Source data:
┄┄┄┄┄┄┄┄┄┄

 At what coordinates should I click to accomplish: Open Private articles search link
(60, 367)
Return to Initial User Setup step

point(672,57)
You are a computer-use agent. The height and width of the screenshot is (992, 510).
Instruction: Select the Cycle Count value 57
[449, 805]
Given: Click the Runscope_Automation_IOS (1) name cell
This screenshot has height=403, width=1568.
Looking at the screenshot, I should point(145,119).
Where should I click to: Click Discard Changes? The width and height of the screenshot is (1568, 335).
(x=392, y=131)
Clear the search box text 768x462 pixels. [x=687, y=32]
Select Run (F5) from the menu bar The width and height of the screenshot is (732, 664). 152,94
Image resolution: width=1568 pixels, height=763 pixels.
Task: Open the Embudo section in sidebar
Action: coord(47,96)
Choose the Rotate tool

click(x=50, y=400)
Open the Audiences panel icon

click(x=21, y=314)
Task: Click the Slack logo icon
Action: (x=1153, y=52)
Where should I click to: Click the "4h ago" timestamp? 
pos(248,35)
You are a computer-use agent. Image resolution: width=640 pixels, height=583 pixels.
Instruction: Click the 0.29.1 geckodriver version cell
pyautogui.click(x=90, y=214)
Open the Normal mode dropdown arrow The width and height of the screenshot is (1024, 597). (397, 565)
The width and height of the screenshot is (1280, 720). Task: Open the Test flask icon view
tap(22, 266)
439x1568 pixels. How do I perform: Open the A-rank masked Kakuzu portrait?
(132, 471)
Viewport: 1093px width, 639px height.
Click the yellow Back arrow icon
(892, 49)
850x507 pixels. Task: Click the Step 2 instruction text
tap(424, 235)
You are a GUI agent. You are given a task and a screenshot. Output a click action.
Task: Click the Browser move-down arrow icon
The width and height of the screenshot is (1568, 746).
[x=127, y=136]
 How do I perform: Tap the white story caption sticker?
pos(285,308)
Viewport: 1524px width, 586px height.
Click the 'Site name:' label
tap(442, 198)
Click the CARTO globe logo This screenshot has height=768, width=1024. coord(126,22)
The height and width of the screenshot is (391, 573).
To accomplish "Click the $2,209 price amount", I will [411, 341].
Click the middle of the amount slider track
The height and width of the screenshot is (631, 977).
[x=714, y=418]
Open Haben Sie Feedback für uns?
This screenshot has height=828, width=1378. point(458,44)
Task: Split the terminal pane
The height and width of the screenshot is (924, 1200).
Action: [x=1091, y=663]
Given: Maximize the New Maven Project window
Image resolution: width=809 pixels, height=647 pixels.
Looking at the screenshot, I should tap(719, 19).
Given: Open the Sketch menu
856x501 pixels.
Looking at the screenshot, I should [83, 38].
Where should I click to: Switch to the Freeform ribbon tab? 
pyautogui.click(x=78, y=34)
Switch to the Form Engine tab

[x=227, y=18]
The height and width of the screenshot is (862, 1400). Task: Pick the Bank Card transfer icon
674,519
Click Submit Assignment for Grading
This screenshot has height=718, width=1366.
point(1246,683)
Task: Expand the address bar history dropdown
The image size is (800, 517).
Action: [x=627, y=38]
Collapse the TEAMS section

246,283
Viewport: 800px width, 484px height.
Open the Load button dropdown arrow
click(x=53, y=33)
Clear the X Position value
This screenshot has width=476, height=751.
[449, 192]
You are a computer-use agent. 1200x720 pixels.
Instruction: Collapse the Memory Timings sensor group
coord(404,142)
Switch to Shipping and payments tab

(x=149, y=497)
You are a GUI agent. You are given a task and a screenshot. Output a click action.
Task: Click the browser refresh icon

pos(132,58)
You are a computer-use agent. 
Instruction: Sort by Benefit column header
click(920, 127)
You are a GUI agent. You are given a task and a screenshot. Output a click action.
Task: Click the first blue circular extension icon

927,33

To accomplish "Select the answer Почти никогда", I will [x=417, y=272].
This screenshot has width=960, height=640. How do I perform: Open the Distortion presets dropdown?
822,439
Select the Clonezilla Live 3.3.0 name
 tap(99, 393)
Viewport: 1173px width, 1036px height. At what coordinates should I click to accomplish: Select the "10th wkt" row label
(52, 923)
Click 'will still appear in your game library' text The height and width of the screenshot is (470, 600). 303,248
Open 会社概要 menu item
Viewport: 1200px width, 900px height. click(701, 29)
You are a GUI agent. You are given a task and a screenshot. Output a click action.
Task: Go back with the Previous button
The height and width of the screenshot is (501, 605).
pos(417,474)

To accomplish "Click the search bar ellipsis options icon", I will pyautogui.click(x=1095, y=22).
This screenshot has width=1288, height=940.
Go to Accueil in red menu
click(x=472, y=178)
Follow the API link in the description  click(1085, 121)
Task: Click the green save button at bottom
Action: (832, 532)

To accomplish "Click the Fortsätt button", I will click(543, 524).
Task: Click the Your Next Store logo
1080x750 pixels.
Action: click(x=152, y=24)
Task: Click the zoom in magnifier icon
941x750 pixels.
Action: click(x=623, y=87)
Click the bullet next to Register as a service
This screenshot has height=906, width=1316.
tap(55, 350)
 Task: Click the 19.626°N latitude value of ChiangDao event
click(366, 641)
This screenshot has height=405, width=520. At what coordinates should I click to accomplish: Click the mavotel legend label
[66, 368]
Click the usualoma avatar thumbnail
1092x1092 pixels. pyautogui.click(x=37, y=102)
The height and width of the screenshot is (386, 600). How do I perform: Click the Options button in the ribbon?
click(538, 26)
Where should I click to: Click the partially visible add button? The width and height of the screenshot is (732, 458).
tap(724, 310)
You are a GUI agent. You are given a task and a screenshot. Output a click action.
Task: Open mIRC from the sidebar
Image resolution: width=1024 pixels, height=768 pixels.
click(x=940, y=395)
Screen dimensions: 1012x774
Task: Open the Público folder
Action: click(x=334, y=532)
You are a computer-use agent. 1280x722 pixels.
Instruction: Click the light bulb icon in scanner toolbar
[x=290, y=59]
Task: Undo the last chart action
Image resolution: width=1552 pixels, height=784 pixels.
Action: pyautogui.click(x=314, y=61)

┄┄┄┄┄┄┄┄┄┄

What the exercise asks
Return every entry verbatim.

Completed task
 At what coordinates should I click to accomplish: Open Private articles search link
(60, 367)
Return to Initial User Setup step

point(672,57)
You are a computer-use agent. The height and width of the screenshot is (992, 510).
Instruction: Select the Cycle Count value 57
[449, 805]
Given: Click the Runscope_Automation_IOS (1) name cell
This screenshot has height=403, width=1568.
Looking at the screenshot, I should point(145,119).
Where should I click to: Click Discard Changes? The width and height of the screenshot is (1568, 335).
(x=392, y=131)
Clear the search box text 768x462 pixels. [x=687, y=32]
Select Run (F5) from the menu bar The width and height of the screenshot is (732, 664). 152,94
Image resolution: width=1568 pixels, height=763 pixels.
Task: Open the Embudo section in sidebar
Action: coord(47,96)
Choose the Rotate tool

click(x=50, y=400)
Open the Audiences panel icon

click(x=21, y=314)
Task: Click the Slack logo icon
Action: (x=1153, y=52)
Where should I click to: Click the "4h ago" timestamp? 
pos(248,35)
You are a computer-use agent. Image resolution: width=640 pixels, height=583 pixels.
Instruction: Click the 0.29.1 geckodriver version cell
pyautogui.click(x=90, y=214)
Open the Normal mode dropdown arrow The width and height of the screenshot is (1024, 597). (397, 565)
The width and height of the screenshot is (1280, 720). Task: Open the Test flask icon view
tap(22, 266)
439x1568 pixels. How do I perform: Open the A-rank masked Kakuzu portrait?
(132, 471)
Viewport: 1093px width, 639px height.
Click the yellow Back arrow icon
(892, 49)
850x507 pixels. Task: Click the Step 2 instruction text
tap(424, 235)
You are a GUI agent. You are given a task and a screenshot. Output a click action.
Task: Click the Browser move-down arrow icon
The width and height of the screenshot is (1568, 746).
[x=127, y=136]
 How do I perform: Tap the white story caption sticker?
pos(285,308)
Viewport: 1524px width, 586px height.
Click the 'Site name:' label
tap(442, 198)
Click the CARTO globe logo This screenshot has height=768, width=1024. coord(126,22)
The height and width of the screenshot is (391, 573).
To accomplish "Click the $2,209 price amount", I will [411, 341].
Click the middle of the amount slider track
The height and width of the screenshot is (631, 977).
[x=714, y=418]
Open Haben Sie Feedback für uns?
This screenshot has height=828, width=1378. point(458,44)
Task: Split the terminal pane
The height and width of the screenshot is (924, 1200).
Action: [x=1091, y=663]
Given: Maximize the New Maven Project window
Image resolution: width=809 pixels, height=647 pixels.
Looking at the screenshot, I should tap(719, 19).
Given: Open the Sketch menu
856x501 pixels.
Looking at the screenshot, I should [83, 38].
Where should I click to: Switch to the Freeform ribbon tab? 
pyautogui.click(x=78, y=34)
Switch to the Form Engine tab

[x=227, y=18]
The height and width of the screenshot is (862, 1400). Task: Pick the Bank Card transfer icon
674,519
Click Submit Assignment for Grading
This screenshot has height=718, width=1366.
point(1246,683)
Task: Expand the address bar history dropdown
The image size is (800, 517).
Action: [x=627, y=38]
Collapse the TEAMS section

246,283
Viewport: 800px width, 484px height.
Open the Load button dropdown arrow
click(x=53, y=33)
Clear the X Position value
This screenshot has width=476, height=751.
[449, 192]
You are a computer-use agent. 1200x720 pixels.
Instruction: Collapse the Memory Timings sensor group
coord(404,142)
Switch to Shipping and payments tab

(x=149, y=497)
You are a GUI agent. You are given a task and a screenshot. Output a click action.
Task: Click the browser refresh icon

pos(132,58)
You are a computer-use agent. 
Instruction: Sort by Benefit column header
click(920, 127)
You are a GUI agent. You are given a task and a screenshot. Output a click action.
Task: Click the first blue circular extension icon

927,33

To accomplish "Select the answer Почти никогда", I will [x=417, y=272].
This screenshot has width=960, height=640. How do I perform: Open the Distortion presets dropdown?
822,439
Select the Clonezilla Live 3.3.0 name
 tap(99, 393)
Viewport: 1173px width, 1036px height. At what coordinates should I click to accomplish: Select the "10th wkt" row label
(52, 923)
Click 'will still appear in your game library' text The height and width of the screenshot is (470, 600). 303,248
Open 会社概要 menu item
Viewport: 1200px width, 900px height. click(701, 29)
You are a GUI agent. You are given a task and a screenshot. Output a click action.
Task: Go back with the Previous button
The height and width of the screenshot is (501, 605).
pos(417,474)

To accomplish "Click the search bar ellipsis options icon", I will pyautogui.click(x=1095, y=22).
This screenshot has width=1288, height=940.
Go to Accueil in red menu
click(x=472, y=178)
Follow the API link in the description  click(1085, 121)
Task: Click the green save button at bottom
Action: (832, 532)

To accomplish "Click the Fortsätt button", I will click(543, 524).
Task: Click the Your Next Store logo
1080x750 pixels.
Action: click(x=152, y=24)
Task: Click the zoom in magnifier icon
941x750 pixels.
Action: click(x=623, y=87)
Click the bullet next to Register as a service
This screenshot has height=906, width=1316.
tap(55, 350)
 Task: Click the 19.626°N latitude value of ChiangDao event
click(366, 641)
This screenshot has height=405, width=520. At what coordinates should I click to accomplish: Click the mavotel legend label
[66, 368]
Click the usualoma avatar thumbnail
1092x1092 pixels. pyautogui.click(x=37, y=102)
The height and width of the screenshot is (386, 600). How do I perform: Click the Options button in the ribbon?
click(538, 26)
Where should I click to: Click the partially visible add button? The width and height of the screenshot is (732, 458).
tap(724, 310)
You are a GUI agent. You are given a task and a screenshot. Output a click action.
Task: Open mIRC from the sidebar
Image resolution: width=1024 pixels, height=768 pixels.
click(x=940, y=395)
Screen dimensions: 1012x774
Task: Open the Público folder
Action: click(x=334, y=532)
You are a computer-use agent. 1280x722 pixels.
Instruction: Click the light bulb icon in scanner toolbar
[x=290, y=59]
Task: Undo the last chart action
Image resolution: width=1552 pixels, height=784 pixels.
Action: pyautogui.click(x=314, y=61)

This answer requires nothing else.